This is my first post in this forum so please forgive my ignorance.

I am designing a large shaft (17.75" OD) made of 4340 alloy steel. See attached picture. The shaft undergoes both axial and torsional loads as well as internal pressure. My analysis indicates a stress concentration of 45,000psi at the fillet where the "flange" starts, as would be expected. The spec I am designing to stipulates that for stress concentrations I need a safety factor of 2.8 on the material's ultimate strength. My shaft would therefore have to be made from a material with 126,000psi ultimate, in this case 4340 in some sort of quenched and tempered condition.

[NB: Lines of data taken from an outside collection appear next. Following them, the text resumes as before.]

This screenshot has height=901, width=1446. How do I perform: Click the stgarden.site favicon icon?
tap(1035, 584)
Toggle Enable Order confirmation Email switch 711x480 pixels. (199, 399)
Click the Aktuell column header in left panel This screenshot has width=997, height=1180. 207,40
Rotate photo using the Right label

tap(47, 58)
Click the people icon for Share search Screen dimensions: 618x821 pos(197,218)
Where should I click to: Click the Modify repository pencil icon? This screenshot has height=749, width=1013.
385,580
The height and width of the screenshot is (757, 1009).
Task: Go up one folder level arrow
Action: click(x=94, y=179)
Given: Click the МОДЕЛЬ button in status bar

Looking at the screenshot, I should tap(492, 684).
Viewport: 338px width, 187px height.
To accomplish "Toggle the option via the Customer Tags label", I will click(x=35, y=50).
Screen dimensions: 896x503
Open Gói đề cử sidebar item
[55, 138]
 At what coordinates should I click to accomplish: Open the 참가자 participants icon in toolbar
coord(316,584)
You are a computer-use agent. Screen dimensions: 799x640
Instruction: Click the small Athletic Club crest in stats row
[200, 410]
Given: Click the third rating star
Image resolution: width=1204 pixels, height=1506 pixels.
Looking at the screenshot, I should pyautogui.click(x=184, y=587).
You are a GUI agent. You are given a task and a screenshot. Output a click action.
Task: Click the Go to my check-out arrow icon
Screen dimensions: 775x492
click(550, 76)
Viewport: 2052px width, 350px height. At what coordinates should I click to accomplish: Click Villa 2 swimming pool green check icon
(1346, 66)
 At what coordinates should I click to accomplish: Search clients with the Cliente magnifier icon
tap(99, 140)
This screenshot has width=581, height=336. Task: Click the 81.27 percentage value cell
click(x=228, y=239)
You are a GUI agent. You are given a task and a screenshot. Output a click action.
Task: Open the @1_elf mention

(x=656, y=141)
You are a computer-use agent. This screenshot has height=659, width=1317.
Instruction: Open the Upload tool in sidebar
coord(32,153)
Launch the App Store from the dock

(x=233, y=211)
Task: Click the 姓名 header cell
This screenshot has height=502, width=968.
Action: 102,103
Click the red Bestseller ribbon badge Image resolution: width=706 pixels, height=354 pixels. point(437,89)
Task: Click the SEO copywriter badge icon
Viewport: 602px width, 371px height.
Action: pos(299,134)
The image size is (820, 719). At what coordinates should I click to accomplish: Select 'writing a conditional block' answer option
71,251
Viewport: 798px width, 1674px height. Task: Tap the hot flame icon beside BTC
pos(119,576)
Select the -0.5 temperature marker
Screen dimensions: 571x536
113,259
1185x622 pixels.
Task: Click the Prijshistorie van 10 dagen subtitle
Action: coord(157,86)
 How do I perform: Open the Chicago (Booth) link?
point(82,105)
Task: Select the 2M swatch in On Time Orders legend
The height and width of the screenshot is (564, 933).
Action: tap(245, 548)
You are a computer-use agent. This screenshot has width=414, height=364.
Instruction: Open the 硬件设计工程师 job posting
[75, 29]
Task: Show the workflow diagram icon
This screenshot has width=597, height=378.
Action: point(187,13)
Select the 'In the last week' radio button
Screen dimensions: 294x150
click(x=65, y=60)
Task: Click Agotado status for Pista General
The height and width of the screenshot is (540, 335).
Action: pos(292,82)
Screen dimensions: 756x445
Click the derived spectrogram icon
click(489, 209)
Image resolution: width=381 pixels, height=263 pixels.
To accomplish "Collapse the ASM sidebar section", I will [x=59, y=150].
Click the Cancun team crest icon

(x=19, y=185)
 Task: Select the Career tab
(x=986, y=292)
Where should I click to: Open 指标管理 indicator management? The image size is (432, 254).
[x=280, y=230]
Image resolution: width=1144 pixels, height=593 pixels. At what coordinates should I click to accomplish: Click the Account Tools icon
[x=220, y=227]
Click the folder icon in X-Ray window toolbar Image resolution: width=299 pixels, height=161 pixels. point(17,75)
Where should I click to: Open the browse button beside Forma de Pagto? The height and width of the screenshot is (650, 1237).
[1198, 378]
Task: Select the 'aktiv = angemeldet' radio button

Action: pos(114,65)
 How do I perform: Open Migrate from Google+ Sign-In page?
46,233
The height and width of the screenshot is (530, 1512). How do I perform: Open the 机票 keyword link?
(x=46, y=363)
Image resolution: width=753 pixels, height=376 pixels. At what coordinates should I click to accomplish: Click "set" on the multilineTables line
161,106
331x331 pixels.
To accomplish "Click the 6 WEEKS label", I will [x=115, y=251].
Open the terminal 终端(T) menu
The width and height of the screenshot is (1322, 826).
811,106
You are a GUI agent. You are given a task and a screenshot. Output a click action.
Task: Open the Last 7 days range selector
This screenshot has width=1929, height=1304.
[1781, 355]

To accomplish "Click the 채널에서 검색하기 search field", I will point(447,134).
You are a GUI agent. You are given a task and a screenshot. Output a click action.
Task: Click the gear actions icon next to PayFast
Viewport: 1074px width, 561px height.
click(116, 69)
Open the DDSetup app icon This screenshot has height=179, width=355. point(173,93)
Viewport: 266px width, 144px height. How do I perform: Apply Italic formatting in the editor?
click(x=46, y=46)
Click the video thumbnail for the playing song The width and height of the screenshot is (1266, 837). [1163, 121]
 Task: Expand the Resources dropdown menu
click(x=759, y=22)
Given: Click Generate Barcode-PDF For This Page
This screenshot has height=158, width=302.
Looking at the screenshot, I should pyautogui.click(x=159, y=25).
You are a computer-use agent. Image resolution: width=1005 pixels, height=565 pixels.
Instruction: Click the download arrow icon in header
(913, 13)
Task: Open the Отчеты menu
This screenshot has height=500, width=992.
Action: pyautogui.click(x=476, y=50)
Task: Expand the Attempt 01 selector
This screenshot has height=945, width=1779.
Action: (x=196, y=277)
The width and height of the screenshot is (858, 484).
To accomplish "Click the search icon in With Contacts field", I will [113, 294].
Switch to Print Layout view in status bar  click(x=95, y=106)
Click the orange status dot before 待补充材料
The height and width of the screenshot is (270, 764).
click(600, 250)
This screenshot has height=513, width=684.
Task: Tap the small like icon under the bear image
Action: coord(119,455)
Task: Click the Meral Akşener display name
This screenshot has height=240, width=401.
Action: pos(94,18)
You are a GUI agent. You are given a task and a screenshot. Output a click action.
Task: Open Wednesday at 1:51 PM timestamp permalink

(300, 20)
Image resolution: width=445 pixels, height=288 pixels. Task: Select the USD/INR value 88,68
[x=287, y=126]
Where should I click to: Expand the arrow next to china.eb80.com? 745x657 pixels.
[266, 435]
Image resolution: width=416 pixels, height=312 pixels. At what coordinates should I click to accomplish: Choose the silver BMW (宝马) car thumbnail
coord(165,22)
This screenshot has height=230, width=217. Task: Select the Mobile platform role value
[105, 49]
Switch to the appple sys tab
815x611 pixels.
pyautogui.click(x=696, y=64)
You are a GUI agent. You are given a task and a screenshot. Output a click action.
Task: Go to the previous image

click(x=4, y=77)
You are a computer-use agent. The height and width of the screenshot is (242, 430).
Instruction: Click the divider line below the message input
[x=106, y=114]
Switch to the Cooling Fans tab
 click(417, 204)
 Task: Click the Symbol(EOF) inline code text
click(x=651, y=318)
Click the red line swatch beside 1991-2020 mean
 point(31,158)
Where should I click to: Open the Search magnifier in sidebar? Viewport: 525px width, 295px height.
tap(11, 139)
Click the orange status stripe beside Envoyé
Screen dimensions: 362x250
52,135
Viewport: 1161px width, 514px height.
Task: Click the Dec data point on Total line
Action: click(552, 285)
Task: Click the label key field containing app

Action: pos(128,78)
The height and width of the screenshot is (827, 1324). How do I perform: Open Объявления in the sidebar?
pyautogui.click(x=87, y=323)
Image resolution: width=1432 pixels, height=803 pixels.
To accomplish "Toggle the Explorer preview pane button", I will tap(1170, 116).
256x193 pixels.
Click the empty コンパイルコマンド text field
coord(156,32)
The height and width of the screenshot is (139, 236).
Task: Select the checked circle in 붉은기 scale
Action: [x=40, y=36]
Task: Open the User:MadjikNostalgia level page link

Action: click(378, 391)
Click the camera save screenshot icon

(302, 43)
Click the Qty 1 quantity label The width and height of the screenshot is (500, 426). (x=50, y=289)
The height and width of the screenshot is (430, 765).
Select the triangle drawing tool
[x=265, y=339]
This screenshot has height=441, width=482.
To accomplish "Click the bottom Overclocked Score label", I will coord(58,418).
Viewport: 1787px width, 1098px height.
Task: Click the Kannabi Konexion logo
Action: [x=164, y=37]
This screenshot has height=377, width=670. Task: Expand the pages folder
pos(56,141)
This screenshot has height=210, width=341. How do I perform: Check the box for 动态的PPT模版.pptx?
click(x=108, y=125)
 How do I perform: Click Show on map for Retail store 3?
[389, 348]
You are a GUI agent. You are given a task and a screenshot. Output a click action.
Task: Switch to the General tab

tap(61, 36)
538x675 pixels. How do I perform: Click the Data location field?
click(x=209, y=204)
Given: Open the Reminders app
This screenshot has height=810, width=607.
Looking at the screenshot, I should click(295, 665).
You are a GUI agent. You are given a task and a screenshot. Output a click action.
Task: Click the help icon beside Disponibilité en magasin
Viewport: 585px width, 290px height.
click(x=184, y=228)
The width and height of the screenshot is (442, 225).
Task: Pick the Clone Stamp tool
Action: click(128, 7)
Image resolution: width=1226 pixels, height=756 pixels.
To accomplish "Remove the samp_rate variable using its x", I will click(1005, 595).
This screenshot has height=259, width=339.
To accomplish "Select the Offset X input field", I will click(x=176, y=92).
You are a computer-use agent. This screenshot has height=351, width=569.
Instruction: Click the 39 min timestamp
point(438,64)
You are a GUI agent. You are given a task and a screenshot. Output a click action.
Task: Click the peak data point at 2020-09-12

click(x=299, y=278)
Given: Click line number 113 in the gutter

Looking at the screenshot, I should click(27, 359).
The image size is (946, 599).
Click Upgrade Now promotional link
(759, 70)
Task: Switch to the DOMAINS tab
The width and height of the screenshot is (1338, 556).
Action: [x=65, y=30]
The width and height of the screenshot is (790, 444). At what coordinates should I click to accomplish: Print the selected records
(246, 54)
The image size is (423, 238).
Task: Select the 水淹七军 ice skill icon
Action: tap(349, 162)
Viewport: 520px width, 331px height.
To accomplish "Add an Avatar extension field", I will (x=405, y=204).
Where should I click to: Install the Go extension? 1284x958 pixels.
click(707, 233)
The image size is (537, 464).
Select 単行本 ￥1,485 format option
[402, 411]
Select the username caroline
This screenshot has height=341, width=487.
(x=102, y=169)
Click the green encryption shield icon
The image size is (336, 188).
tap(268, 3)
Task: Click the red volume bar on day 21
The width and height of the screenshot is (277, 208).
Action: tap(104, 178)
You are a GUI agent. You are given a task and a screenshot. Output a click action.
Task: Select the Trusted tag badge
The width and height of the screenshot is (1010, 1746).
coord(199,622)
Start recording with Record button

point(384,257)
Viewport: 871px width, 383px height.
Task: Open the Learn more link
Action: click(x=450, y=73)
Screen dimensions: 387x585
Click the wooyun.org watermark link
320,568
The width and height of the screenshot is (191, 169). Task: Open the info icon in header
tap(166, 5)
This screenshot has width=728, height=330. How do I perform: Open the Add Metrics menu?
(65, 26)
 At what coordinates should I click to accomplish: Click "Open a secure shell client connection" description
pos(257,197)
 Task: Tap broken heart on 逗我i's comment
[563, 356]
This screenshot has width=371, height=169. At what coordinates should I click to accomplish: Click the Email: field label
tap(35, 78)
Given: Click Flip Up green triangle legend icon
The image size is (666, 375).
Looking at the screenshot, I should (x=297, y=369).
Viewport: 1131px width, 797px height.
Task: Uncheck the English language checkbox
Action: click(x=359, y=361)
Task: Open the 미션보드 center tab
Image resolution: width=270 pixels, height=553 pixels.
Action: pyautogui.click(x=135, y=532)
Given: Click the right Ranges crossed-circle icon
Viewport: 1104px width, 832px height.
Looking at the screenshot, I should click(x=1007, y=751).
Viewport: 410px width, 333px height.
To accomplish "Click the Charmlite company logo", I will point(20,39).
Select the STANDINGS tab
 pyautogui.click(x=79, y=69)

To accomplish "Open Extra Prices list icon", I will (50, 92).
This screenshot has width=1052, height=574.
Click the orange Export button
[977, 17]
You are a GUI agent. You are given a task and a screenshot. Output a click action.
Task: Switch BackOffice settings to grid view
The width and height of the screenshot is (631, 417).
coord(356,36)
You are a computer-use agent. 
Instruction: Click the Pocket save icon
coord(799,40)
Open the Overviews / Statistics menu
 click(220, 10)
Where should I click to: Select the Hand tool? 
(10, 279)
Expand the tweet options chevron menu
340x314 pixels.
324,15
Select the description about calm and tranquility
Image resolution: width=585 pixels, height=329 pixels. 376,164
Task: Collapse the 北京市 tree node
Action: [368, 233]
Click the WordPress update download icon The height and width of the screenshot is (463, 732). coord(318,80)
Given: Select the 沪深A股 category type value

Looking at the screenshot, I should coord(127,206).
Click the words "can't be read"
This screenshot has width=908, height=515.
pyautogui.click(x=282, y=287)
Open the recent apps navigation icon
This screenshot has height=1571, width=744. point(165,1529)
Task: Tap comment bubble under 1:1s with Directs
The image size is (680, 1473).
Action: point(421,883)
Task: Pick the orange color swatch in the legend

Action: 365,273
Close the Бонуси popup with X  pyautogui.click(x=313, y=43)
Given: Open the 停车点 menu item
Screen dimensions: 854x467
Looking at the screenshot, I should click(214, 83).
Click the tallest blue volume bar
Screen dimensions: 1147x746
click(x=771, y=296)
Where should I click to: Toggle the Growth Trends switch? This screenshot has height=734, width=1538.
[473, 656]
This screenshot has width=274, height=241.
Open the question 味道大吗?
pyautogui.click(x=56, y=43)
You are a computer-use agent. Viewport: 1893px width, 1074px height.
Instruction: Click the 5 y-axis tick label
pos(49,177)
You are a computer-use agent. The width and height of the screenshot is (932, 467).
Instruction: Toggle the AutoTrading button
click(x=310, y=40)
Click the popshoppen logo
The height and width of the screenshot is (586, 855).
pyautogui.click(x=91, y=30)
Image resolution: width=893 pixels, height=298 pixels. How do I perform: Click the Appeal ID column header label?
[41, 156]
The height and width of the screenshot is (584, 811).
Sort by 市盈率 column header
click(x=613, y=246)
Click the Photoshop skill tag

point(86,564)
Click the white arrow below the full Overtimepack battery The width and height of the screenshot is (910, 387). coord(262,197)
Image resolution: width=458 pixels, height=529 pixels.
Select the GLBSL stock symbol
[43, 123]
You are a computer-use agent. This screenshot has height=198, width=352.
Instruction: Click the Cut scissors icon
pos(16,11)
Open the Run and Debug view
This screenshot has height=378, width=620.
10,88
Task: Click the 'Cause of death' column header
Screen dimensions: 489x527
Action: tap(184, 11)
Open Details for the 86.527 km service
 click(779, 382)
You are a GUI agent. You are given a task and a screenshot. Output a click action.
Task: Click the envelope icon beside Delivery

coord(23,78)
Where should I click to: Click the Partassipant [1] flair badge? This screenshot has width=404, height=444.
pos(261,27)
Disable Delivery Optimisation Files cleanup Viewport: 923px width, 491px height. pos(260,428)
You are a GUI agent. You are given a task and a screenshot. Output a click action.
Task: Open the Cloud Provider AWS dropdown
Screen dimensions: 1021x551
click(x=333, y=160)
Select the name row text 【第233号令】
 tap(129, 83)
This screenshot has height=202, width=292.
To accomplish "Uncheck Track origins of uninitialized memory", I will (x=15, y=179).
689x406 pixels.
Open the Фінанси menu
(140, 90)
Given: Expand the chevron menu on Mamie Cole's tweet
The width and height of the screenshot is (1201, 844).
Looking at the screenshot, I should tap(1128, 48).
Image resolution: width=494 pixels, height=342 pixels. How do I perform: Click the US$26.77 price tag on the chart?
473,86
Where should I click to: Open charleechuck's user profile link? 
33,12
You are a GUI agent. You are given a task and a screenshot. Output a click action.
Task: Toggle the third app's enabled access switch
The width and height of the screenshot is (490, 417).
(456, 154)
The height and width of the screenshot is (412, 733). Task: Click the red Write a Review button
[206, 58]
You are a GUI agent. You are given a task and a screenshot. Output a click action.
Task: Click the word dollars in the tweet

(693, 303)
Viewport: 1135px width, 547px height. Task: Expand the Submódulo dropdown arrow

With a shaft this size my experience indicates that even if I could find a vendor that produced a ~18" OD bar quenched and tempered, most of the heat treated steel would be machined away and the material at the 9" OD would be more like the annealed condition (~60,000psi yield, ~95,000psi ultimate).

My question is this: Just below the fillet in question we have to induction harden the shaft to 58/62 Rc. Is it possible to also heat treat the fillet to attain the required ultimate strength? Is this common practice? Can you directly correlate a yield strength with a hardness value? Most of the stresses in the shaft are very low, and I'd rather not rough machine/heat treat/final machine the entire thing.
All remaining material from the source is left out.